» **Reading passage**
Structure of a story:
a. Weakness and internal need: Self-doubt and need for appreciation.
b. Trigger event: An email message.
c. External need: Do good audits.
d. Adversary: Routine.
e. Plan: Change things.
f. Fight: Keep on trying doing audits.
g. Self-revelation: Realizing the mistake with audits.
h: New equilibrium: Therapy and pretending things are fine until it actually happens (Placebo).
There was once a little boy, Olivian, who was good with small details. He could focus on the small things but sometimes missed the bigger picture.
Time passed, he got a job in marketing, a combination of communication and IT, which fitted him quite well, knowing quite well both fields.
What Olivian didn’t know very well was that he didn’t trust himself all that much. He had self-doubt, he kept doubting himself, and constantly needed external validation.
He did his work, kept on working, until, at one point, a client sent a message asking why was he so critical in the technical audit he made, not focusing at all on the good parts of a web site.
Olivian was quite surprised by the message, he thought that any audit should have, as its main purpose, saying the things to be improved, rather than focusing on the positive aspects.

Saved data entries
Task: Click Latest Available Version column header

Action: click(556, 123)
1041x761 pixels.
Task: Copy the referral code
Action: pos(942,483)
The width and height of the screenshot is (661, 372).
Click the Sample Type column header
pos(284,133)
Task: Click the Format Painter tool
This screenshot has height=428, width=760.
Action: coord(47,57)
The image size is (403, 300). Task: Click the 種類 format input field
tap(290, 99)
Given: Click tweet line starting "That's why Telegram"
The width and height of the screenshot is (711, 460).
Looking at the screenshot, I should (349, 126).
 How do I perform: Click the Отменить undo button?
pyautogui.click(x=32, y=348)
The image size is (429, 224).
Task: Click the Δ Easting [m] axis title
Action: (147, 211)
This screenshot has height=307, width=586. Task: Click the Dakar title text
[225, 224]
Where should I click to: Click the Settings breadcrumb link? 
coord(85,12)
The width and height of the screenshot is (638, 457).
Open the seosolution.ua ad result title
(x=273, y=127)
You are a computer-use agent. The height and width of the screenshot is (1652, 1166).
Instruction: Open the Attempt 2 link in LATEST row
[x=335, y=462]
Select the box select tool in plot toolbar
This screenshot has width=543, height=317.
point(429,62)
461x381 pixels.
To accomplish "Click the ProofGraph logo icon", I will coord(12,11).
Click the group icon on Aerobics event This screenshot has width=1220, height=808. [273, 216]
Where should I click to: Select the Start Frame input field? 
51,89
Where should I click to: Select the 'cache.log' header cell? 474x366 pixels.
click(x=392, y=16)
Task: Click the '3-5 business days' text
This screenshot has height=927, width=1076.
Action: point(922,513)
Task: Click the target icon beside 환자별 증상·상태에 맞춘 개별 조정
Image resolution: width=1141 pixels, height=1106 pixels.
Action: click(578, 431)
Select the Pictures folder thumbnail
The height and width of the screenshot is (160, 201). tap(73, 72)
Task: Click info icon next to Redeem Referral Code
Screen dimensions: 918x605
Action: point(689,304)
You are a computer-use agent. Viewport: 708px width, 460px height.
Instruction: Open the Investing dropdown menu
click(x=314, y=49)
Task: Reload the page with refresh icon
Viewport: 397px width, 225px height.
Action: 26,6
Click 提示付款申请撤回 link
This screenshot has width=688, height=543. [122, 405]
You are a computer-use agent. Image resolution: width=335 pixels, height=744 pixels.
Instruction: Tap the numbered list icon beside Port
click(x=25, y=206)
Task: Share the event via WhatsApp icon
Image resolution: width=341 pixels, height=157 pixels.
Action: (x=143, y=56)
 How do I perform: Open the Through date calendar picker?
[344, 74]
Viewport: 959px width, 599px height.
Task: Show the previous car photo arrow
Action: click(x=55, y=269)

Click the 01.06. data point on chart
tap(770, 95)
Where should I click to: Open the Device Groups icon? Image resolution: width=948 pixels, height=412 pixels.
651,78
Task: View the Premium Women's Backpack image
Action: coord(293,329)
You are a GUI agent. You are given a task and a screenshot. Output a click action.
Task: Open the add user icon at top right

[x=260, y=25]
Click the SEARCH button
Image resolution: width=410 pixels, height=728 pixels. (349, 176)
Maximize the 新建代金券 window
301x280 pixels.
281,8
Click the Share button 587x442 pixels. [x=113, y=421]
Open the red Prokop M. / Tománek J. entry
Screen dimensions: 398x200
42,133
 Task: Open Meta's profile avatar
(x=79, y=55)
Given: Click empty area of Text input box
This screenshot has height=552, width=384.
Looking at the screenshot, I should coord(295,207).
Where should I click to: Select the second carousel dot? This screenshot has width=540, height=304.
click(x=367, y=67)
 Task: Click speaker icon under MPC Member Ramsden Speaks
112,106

» **Required action**
Carry the story about Olivian and his audits forward from the point where it stops. These entries were taken from a separate source.

» **Reply to the exercise**
He thought for a while on how to make the audits a bit better.
He added a positive part about an audit, and, at a later stage, kept adding things like „This is fine, this is OK”, which balanced, very roughly, at a 50/50 rate between positive/negative remarks in an audit.
He didn’t like the change at the beginning, but, after some reflection, he kept it, nevertheless.
In time, he got to understand what the problem was, wrote some articles on the blog about it (My soul »; „Încrederea în sine e tăcută. Nesiguranța de sine e vocală!” »), and realized that the issue was that he didn’t appreciate himself quite enough, and also didn’t know very well on how to handle love.
What was the solution? Doing some therapy and pretending that the solution was already attained, that he already had love, and that he already trusted himself.